Die effektivsten Wirkstoffe zum chemischen Biofilmmanagement sind Wirkstoffe, deren Aktivität in erster Linie gegen die bakterielle Plaque, aber indirekt auch gegen gingivale Entzündungen und Zahnsteinbildung gerichtet ist [Heasman & Seymour, 1994]. Die Effektivität solcher Zusätze wird maßgeblich von dem antibakteriellen Potenzial und der Verweildauer des Wirkstoffs im Mund bestimmt [Goodson, 1989]. Im Rahmen der Applikation ist der direkte Kontakt des Wirkstoffs in Mundspüllösungen am Wirkungsort auf die kurze Zeit der Spülung im Mund beschränkt [Guggenheim, 1990]. Anschließend bewirkt der Speichelfluss einen schnellen Abtransport der Wirkstoffe. Eine hohe Substantivität, das heißt, eine verlängerte aktive Wirkung einer chemischen Substanz über die Spülzeit hinaus, verbessert die Effektivität eines Wirkstoffs in der Mundhöhle und stellt neben der direkten Abtötung der Mikroorganismen die wichtigste Einflussgröße für die unterschiedliche Wirksamkeit der einzelnen Wirkstoffe dar. Manche Wirkstoffe besitzen – zumeist durch ihre Ladung und gute Anlagerung an orale Strukturen – eine eigene Substantivität oder sie werden in ihrer Wirkung durch Zusatzstoffe oder Wirkstoffkombinationen erhöht.
Die Kombination aus klinischer Wirksamkeit und Substantivität in der Mundhöhle ergibt dann Agenzien beziehungsweise Produkte, die nicht nur in vitro einen Effekt haben, sondern dem Management von Plaque und Gingivitis dienen.
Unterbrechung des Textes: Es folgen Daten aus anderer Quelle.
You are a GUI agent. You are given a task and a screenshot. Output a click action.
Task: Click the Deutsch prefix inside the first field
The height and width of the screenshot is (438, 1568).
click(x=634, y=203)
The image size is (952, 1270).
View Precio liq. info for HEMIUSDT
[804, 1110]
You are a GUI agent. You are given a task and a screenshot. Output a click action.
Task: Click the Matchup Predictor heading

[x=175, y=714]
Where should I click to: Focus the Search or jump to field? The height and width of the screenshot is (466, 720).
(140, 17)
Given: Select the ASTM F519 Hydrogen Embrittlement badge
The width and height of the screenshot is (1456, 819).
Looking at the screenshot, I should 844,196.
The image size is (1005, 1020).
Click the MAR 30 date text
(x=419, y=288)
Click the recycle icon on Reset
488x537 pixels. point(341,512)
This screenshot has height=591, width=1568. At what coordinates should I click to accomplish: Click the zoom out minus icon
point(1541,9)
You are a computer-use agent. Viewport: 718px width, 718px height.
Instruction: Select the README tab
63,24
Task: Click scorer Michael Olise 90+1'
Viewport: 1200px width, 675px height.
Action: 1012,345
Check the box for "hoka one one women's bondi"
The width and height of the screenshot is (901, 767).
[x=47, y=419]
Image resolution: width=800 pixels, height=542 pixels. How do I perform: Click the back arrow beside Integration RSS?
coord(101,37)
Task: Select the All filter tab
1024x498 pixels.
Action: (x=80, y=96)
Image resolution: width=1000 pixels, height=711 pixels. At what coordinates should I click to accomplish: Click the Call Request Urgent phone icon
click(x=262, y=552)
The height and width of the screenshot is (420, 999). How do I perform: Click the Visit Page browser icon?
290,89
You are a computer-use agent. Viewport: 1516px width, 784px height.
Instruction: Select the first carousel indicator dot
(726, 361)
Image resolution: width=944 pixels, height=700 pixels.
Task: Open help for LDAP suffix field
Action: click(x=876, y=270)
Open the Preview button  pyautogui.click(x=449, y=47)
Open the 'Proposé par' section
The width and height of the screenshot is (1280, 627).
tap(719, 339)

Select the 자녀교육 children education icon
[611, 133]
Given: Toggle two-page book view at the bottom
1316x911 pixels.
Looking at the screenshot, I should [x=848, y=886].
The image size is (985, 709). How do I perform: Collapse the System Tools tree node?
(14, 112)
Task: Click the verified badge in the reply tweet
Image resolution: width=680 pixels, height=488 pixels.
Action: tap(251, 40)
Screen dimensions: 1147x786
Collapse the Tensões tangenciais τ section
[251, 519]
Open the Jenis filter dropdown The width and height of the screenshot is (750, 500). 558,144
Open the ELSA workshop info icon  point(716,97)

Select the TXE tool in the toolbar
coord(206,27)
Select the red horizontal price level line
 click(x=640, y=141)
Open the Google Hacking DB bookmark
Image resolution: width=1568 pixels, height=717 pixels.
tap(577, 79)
Neben der Gingivitis-reduzierenden und Plaque-hemmenden Wirkung ist für den Verbraucher zusätzlich ein frischer, guter Geschmack der Mundspüllösung von Bedeutung. Aus medizinischer Sicht sollten nur solche Wirkstoffe angewandt werden, bei denen systemische Nebenwirkungen, Toxizität, Resistenzbildung und allergische Reaktionen ausgeschlossen sind.
Ziel der Leitlinie
Da der Gingivitis-Prävention und -Therapie damit sowohl für den Erhalt der parodontalen Gesundheit als auch des parodontalen Gewebes eine primäre und entscheidende Aufgabe zukommt [Addy & Moran, 1997], ist das Ziel der Leitlinie, den Anwendern eine Entscheidungshilfe zur Prävention und Therapie gingivaler Erkrankungen mittels Mundspüllösungen zu geben. Hierfür wurde die klinische Wirksamkeit der zusätzlichen Anwendung von Mundspüllösungen (chemische Biofilmkontrolle) im Vergleich zur reinen mechanischen Plaquekontrolle oder mechanischer Plaquekontrolle mit zusätzlicher Anwendung einer Placebo- oder Kontroll-Mundspüllösung bewertet.
Methodik
Diese Leitlinie entspricht den Richtlinien von PRISMA [2014] zur Erstellung systematischer Übersichtsarbeiten. Es wurde untersucht, welchen Effekt bei Patienten mit und ohne Gingivitis das chemische Biofilmmanagement durch eine Mundspüllösung in Kombination mit mechanischer Mundhygiene im Vergleich zur reinen mechanischen Mundhygiene oder zur Reinigung in Kombination mit einer Placebo-/Kontrollspüllösung während eines Beobachtungszeitraums von mindestens sechs Monaten in Bezug auf gingivale Parameter und Plaque-Parameter hat (PICO-Frage).